Goal: Copy out all of the material below, editing only one thing: swap "Determine" for "Find" and keep the rest unchanged.

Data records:
· · · · ·

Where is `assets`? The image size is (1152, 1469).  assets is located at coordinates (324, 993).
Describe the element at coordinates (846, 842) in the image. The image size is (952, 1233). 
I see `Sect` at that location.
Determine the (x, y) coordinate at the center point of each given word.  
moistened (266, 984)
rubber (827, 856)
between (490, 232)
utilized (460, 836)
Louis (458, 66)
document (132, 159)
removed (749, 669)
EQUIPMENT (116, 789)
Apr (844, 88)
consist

· · · · ·

Exercise solution:
Where is `assets`? The image size is (1152, 1469).  assets is located at coordinates (324, 993).
Describe the element at coordinates (846, 842) in the image. The image size is (952, 1233). 
I see `Sect` at that location.
Find the (x, y) coordinate at the center point of each given word.  
moistened (266, 984)
rubber (827, 856)
between (490, 232)
utilized (460, 836)
Louis (458, 66)
document (132, 159)
removed (749, 669)
EQUIPMENT (116, 789)
Apr (844, 88)
consist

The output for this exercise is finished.